Your insurance policy may not cover the costs of an expensive Chapter 558 construction defect process. Florida's construction defect statute, Chapter 558, requires an owner to notify contractors of all alleged construction defects. After the notice is sent, the contractor notifies all of the trade contractors and a potentially expensive and time-consuming process of hiring experts, property inspections and letter writing ensues. Contractors will look to their insurance companies to cover the costs of hiring attorneys and experts to protect their interests during the process. Depending on the size and complexity of the project and the length of the owner's list of alleged defects the 558 process can be expensive.

In Altman Contractors, Inc. v. Crum & Forster Specialty Insurance Company, Case No. 9:13-cv-80831-KAM (S.D. Fla. June 4, 2015), Altman's insurer refused to cover Altman's legal and expert costs incurred in the 558 process. The insurance company successfully argued that the 558 process is not a lawsuit and it is not a formal dispute resolution proceeding; thus, the insurance company is not required under the policy language or Florida law to pay for the expenses of the 558 process.

The Federal Court noted that whether an insurer is required to defend a Chapter 558 proceeding is a case of first impression in Florida. The Court had to decide whether the 558 process triggered the insurance companies duties under the insurance contract even though the owner's allegations of construction defects were being asserted in a mandatory pre-suit notice and not in a formal dispute resolution process such as a lawsuit.

The Court reviewed the insurance policy and determined that the insurance policy specified that the insurer's duty to provide a defense was triggered by a formal "Suit" defined as litigation, arbitration or another formal dispute resolution proceeding. Next the Court evaluated whether the Section 558 process was a formal dispute resolution proceeding. The Court did not find any Florida cases on point so it reviewed cases outside of Florida that defined dispute resolution proceedings. Although the Court acknowledged some cases that broadly defined formal dispute resolution proceedings, the Court determined that the Section 558 notice and right to cure statute provides owners and contractors with a "mechanism" to resolve a dispute and not a formal "proceeding." Thus, the Court held that the insurance company properly denied the contractor with a defense.

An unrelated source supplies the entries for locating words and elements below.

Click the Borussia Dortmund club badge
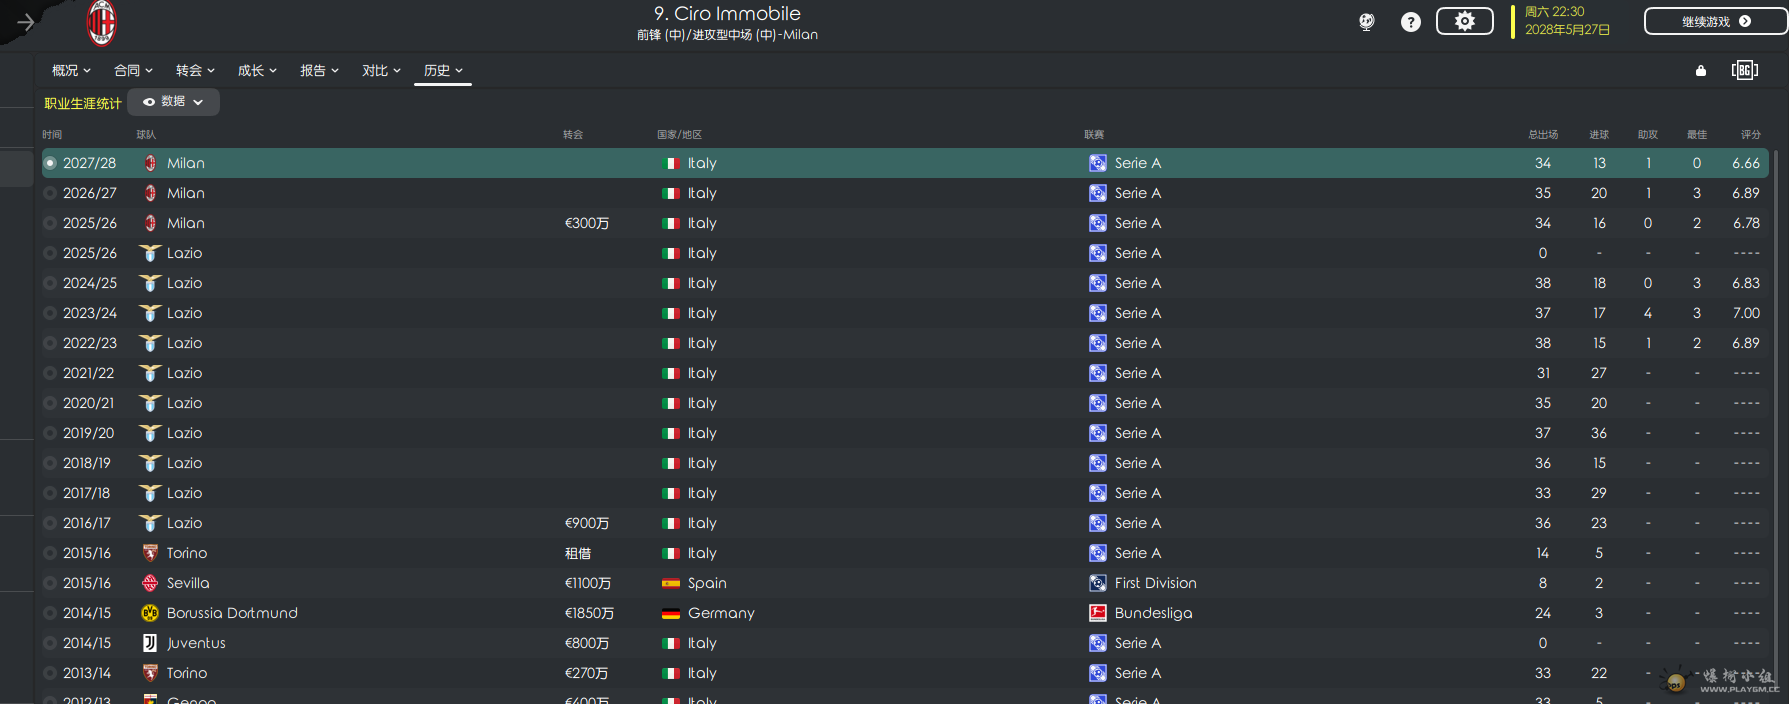The image size is (1789, 704). 150,613
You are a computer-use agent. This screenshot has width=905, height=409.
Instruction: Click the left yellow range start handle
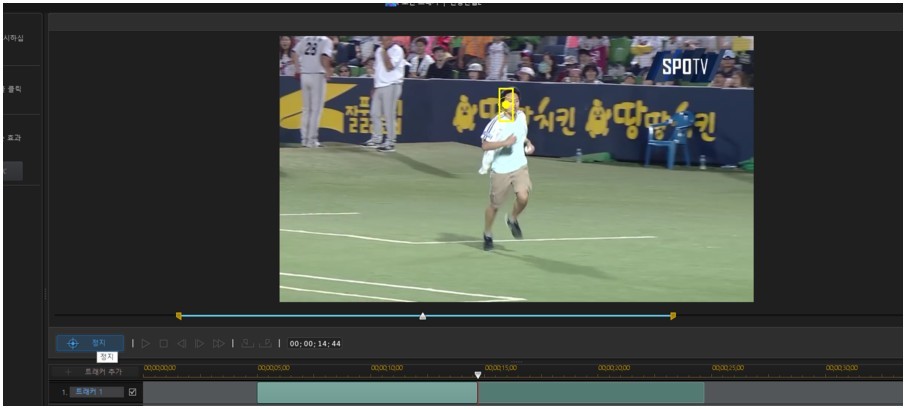coord(179,316)

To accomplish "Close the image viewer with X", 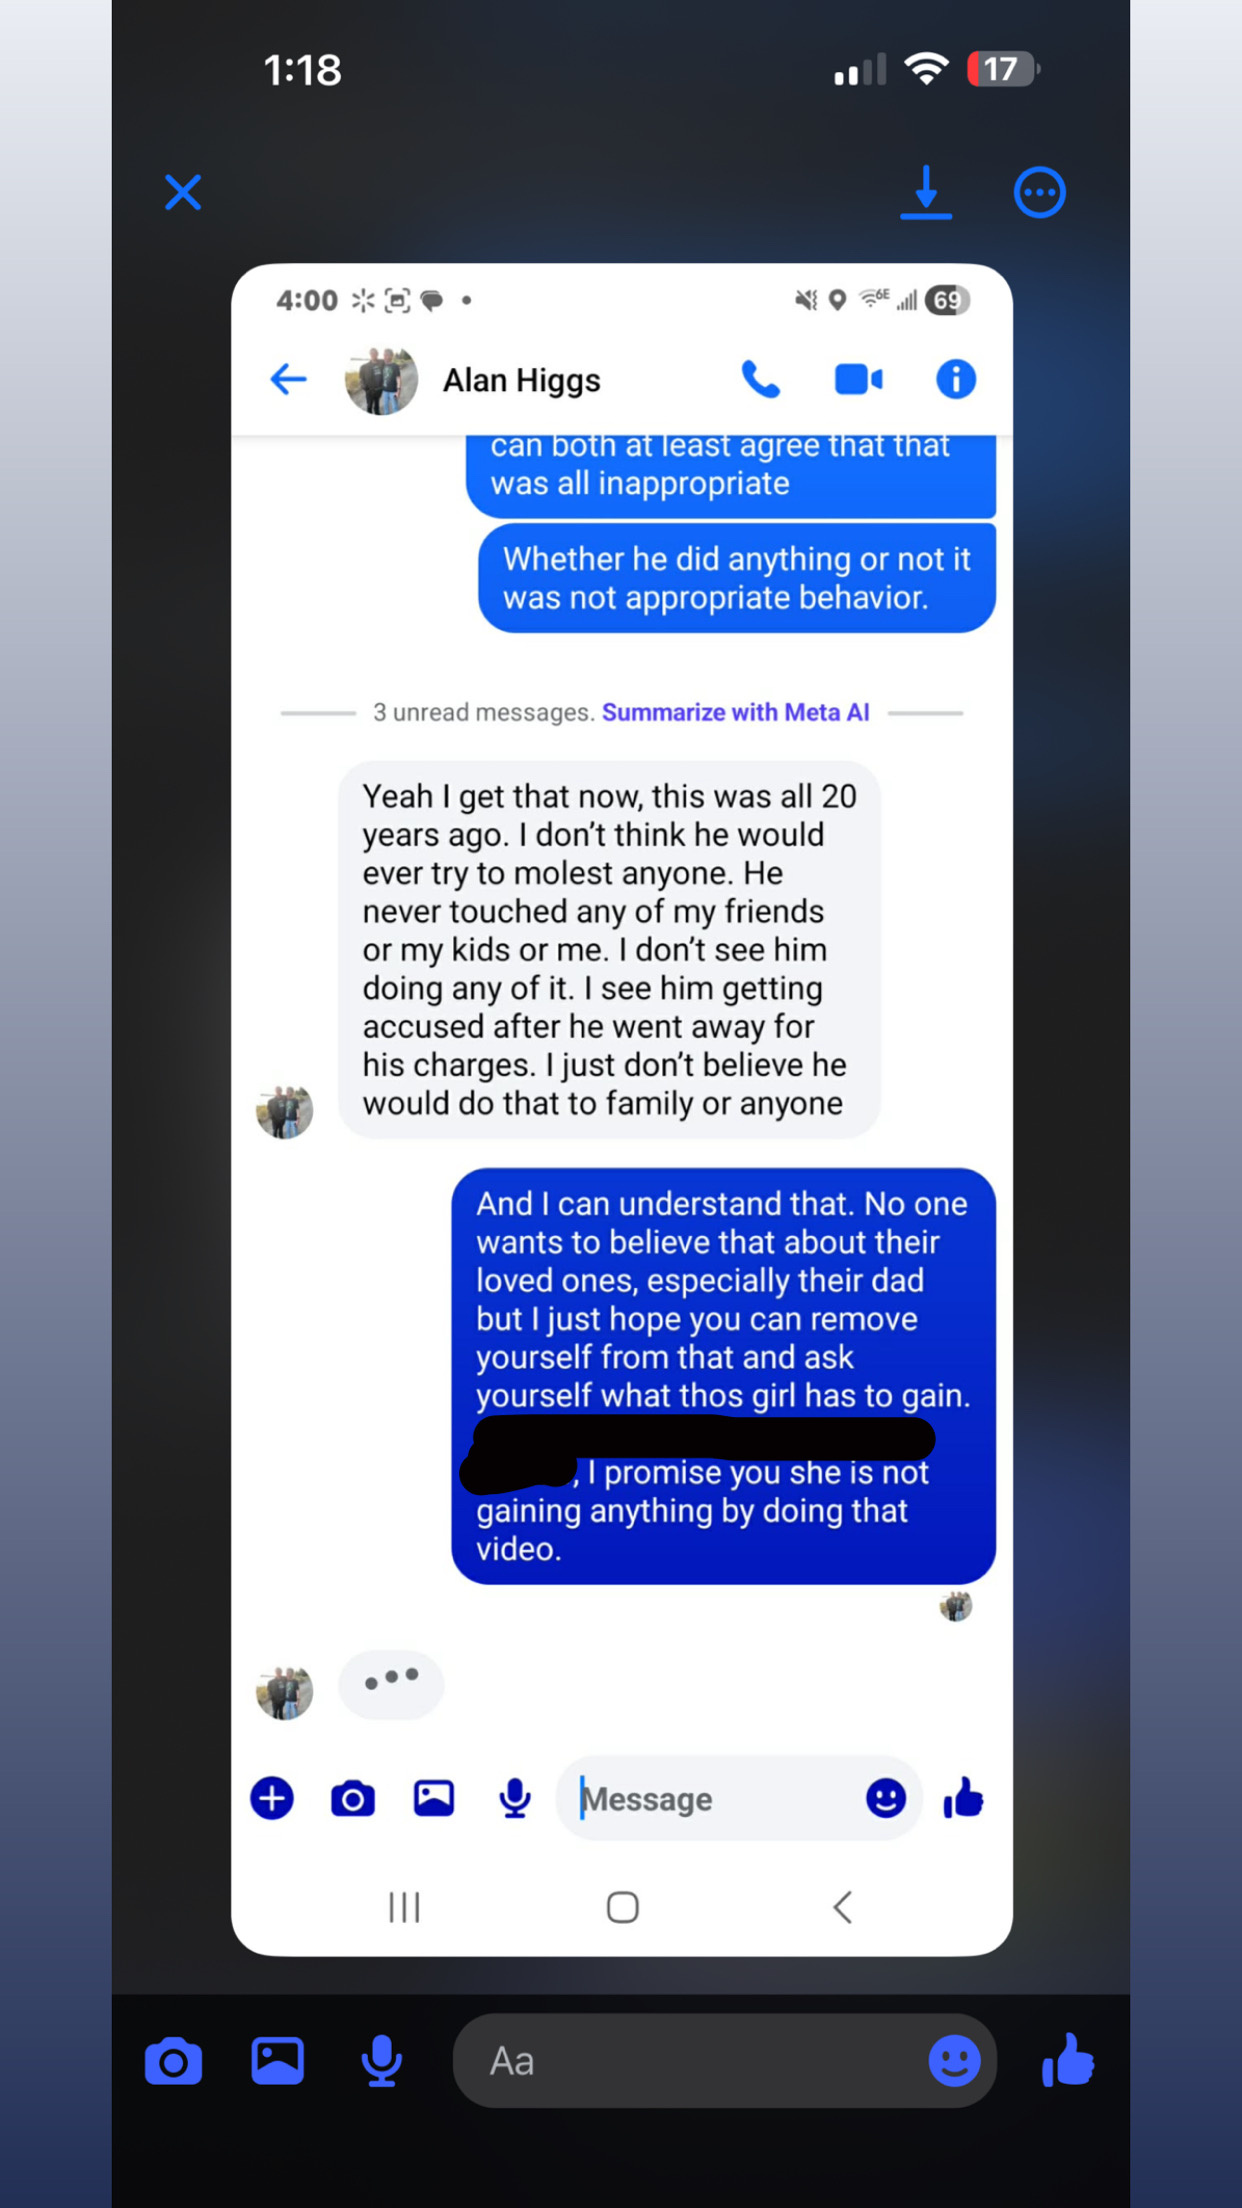I will (183, 192).
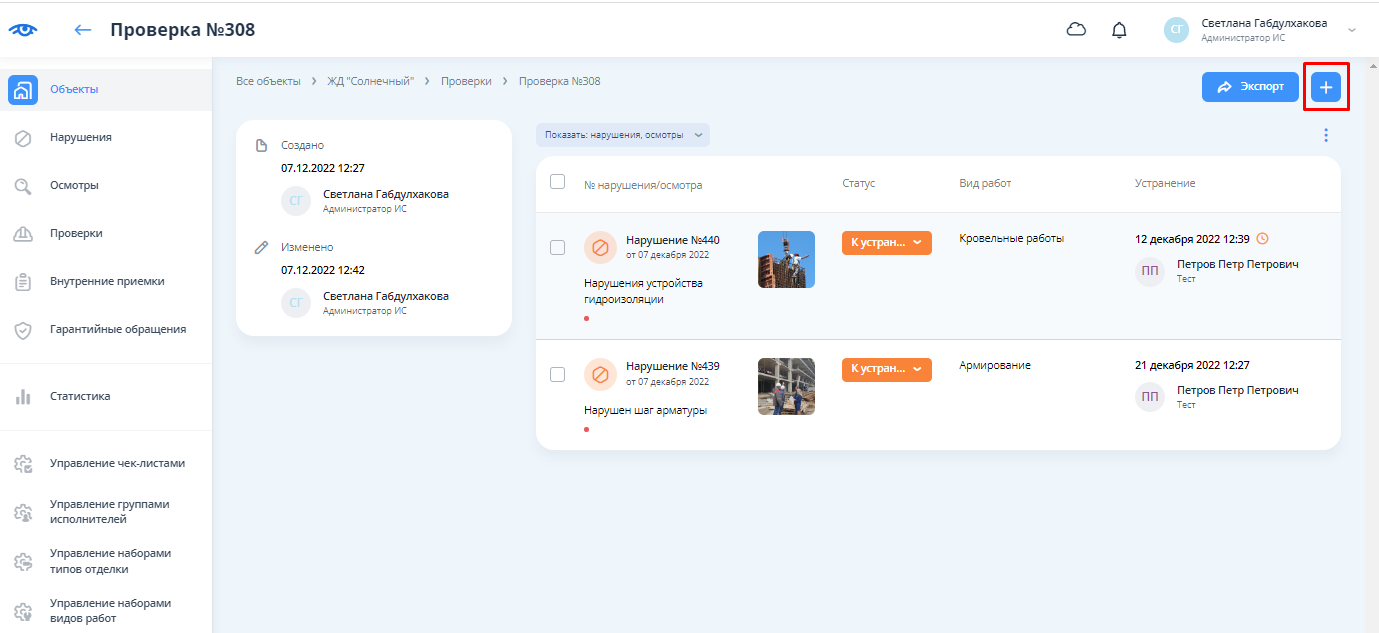The image size is (1379, 633).
Task: Navigate to ЖД "Солнечный" breadcrumb link
Action: tap(370, 81)
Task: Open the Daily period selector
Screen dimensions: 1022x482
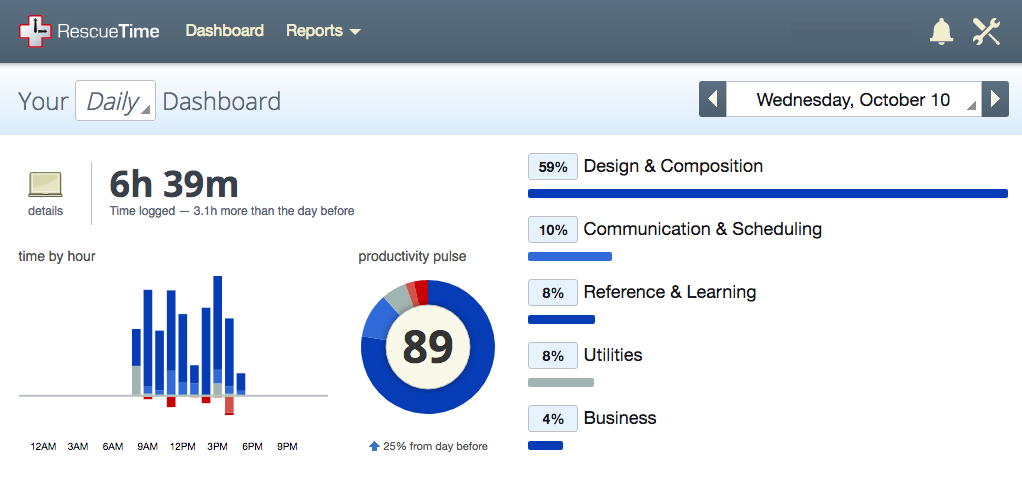Action: pyautogui.click(x=115, y=101)
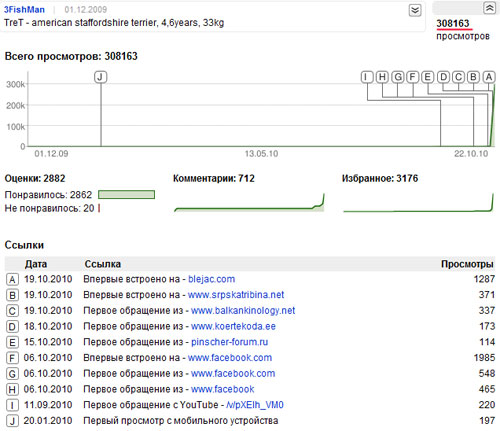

The Court's decision has significant consequences for contractors. Contractors rely on their insurance and the insurance of their subcontractors to cover legal and other costs that are inherent in participating in a 558 process. There are three things that contractors and subcontractors can do to avoid going out of pocket for legal fees in a 558 process. The first option is to seek a modification of their insurance policy that would specifically require their insurer to pay for a legal defense during the 558 process. The second option is state in their contract with the owner that 558 will not apply to the contract and thereby avoid the process altogether. Section 558 specifically allows contracting parties to opt out of 558. The last option is to send an immediate formal denial of the allegations of any 558 notice rather than engaging in the process.

Remember, 558 is supposed to protect contractors by forcing owners to give notice of defects and provide a contractor with a reasonable opportunity to cure the defects and avoid litigation. However, if the 558 process itself presents a financial burden that your insurer will not cover, then you have options. Insurers should understand that the 558 process can lead to an early resolution of owner claims and a savings to the insurance company of defense and claims costs; thus, insurers should weigh the benefits of covering defense costs of a 558 process against the costs of a formal dispute resolution proceeding.